The testing and explainability challenge facing human-machine teaming

A stealthy U.S. combat drone demonstrates deploying a smaller drone from its weapons bay.

Militaries around the world are preparing for the next generation of warfare—one in which human-machine teams are integral to operations. Faster decisionmaking, remote sensing, and coordinating across domains and battlespaces will likely be the keys to victory in future conflicts. To realize these advantages, militaries are investing in human-machine teaming (HMT), a class of technologies that aim to marry human judgment with the data-processing and response capabilities of modern computing.

HMT includes a range of technologies—from autonomous drone swarms conducting reconnaissance to pairing a soldier with an unmanned ground vehicle to clear a building—that make it difficult to define, posing a challenge for policymakers. Early HMT systems are already widely in use—in airline autopiloting systems, for example—but more sophisticated approaches are actively under development. Policymakers overseeing military modernization efforts will increasingly be asked difficult questions about when to deploy HMT and how to effectively monitor its actions.

The artificial intelligence technology at the heart of HMT is rapidly advancing, but two key technologies needed to deploy HMT responsibly—namely, methods to properly test and evaluate these systems, and to generate explanations for how AI “teammates” make decisions—are far less mature. The gap between the potential performance of HMT applications on the one hand, and the need for greater testing and explainability on the other, will be critical for policymakers to address as HMT systems are more widely developed and deployed.

Understanding HMT

Military applications of HMT already exist. A system known as MAGIC CARPET, for example, aids U.S. Navy pilots attempting to land on aircraft carriers touch down safely. Ordinarily, landing on an aircraft carrier requires hundreds of minute corrections and subjects pilot to huge stress. With MAGIC CARPET, the pilot maintains the aircraft’s flight path, while the computer takes care of those hundreds of other adjustments. By enabling the machine to perform tasks at which it excels, the number of corrections is reduced to the single digits, and pilots are able to focus on their key objectives—maintaining situational awareness and orientation to the landing site.

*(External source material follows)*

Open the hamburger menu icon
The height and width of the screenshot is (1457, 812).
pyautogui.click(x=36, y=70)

Fundamentally, HMT partners humans and machines as teammates, and incorporating machines into a “team” requires elevating machines from the role of “tool.” But delineating where an ordinary human-machine-tool relationship becomes a human-machine-team relationship is far from simple. One definition from the HMT literature describes machines as teammates when “those technologies that draw inferences from information, derive new insights from information, find and provide relevant information to test assumptions, debate the validity of propositions offering evidence and arguments, propose solutions to unstructured problems, and participate in cognitive decision making processes with human actors.” Another set of criteria proposes that machines operating as teammates must pursue the same goals as their human counterparts, be able to affect the current state, and coordinate action with human team members. By contrast, tools by this definition “handle inputs, not goals; require direct instruction for action; only complete assigned functions.” Some scholars of the technology define HMT in terms of goals and potential or ideal state, rather than trying to create a comprehensive definition. Others focus on characterizing HMT as a capability or an area of study, rather than defining it. While these efforts are important to development, they are likely to leave the policymaker wanting.

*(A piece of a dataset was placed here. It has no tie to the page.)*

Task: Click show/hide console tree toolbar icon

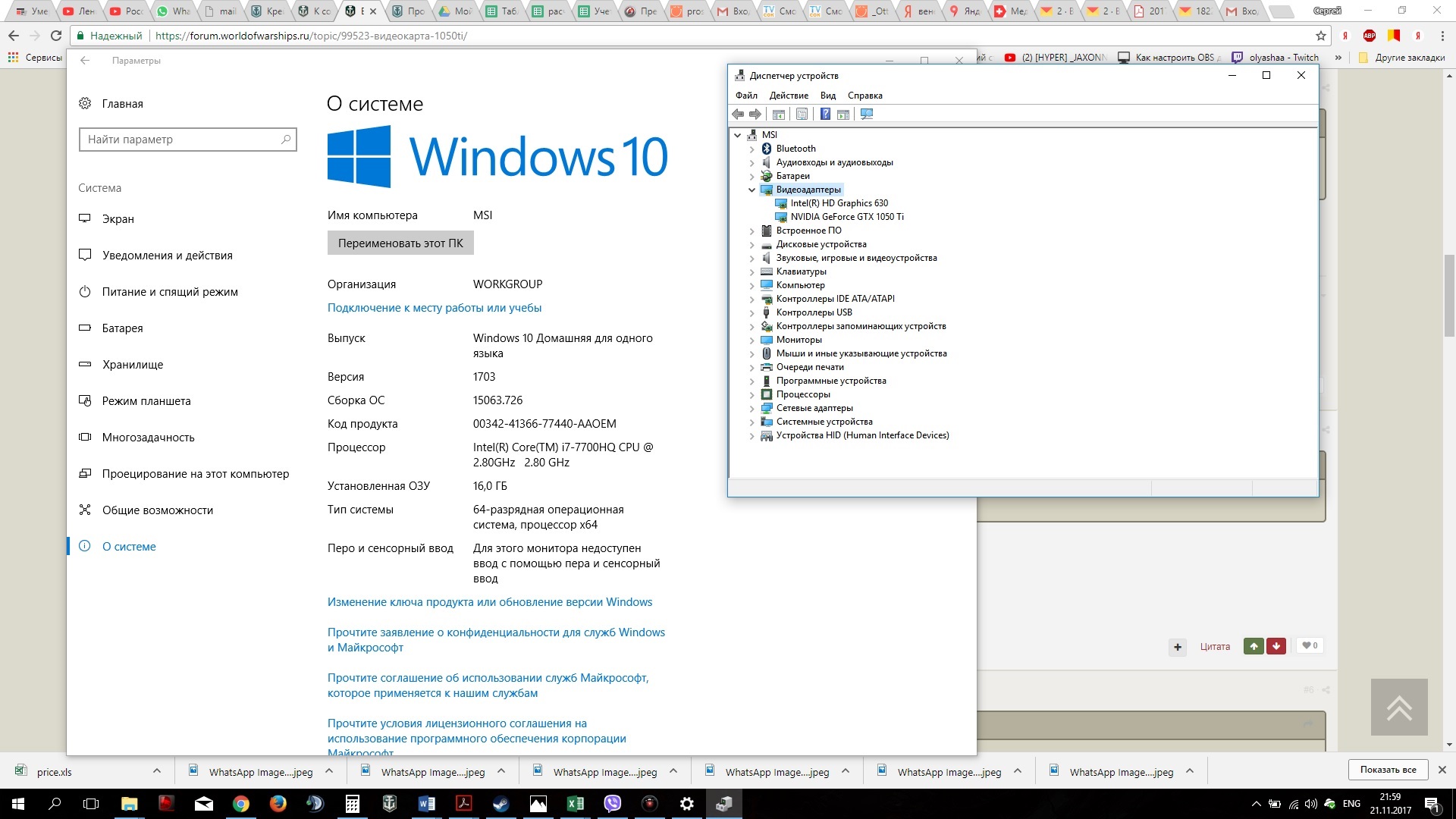Action: tap(778, 114)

National-security researchers and technologists broadly predict that HMT applications will involve some forms of artificial intelligence and machine autonomy. Predicted applications include pairing human teams with autonomous drone swarms overhead to maintain battlespace awareness and information advantage, placing autonomous aircraft in formation with human leads, and search and recovery for combat casualties. Proposed applications employing HMT outside of combat include observing and optimizing training and managing logistics or using automated convoys to move supplies. Indeed, AI and autonomy may be crucial elements of HMT applications but should not be conflated with it. AI can make recommendations that increase warfighter survivability and enable mission success without being a trusted teammate or more than a tool in a toolbox. Autonomous capabilities may enable a system to act without human input or intervention, but that does not necessarily mean it is part of a team or working side-by-side with a human.

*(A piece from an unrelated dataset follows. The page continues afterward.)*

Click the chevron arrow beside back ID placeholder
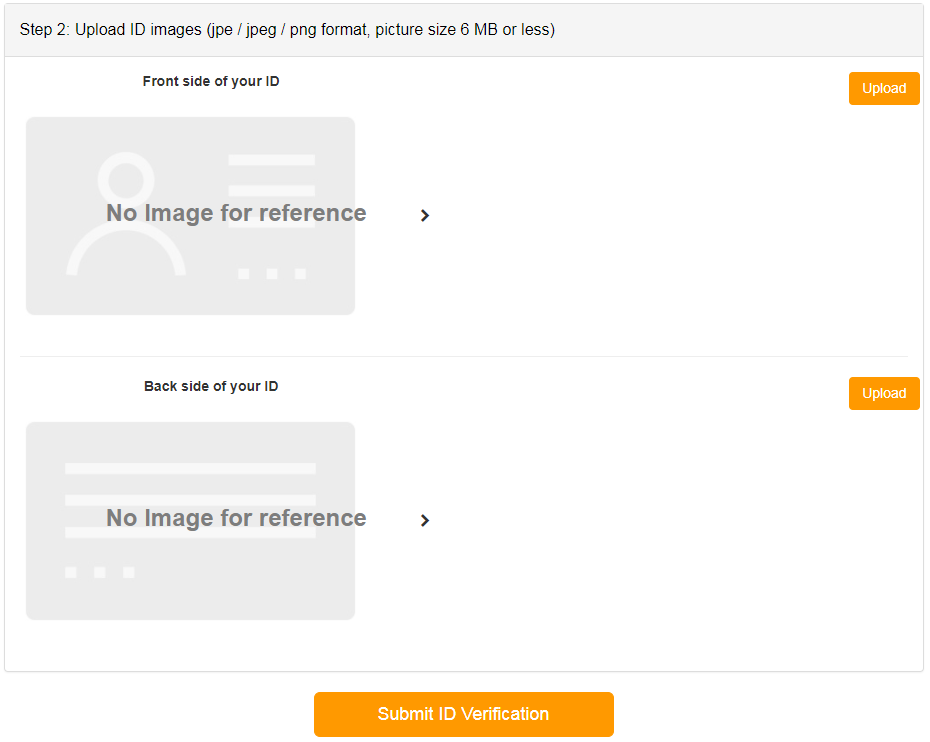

Testing, evaluation, validation, and verification

One of the current challenges for human-machine teaming lies in assessing the performance of machine teammates. Decisionmaking systems need to be able to react to complex and evolving situations, which are difficult to predict in training and testing. The process of assessing machine teammate performance—testing, evaluation, validation, and verification (TEV&V)—is crucial both to assess the system’s deployability and to determine the appropriate rules to govern it. Nonetheless, HMT currently lacks the necessary frameworks for appropriately testing the technology.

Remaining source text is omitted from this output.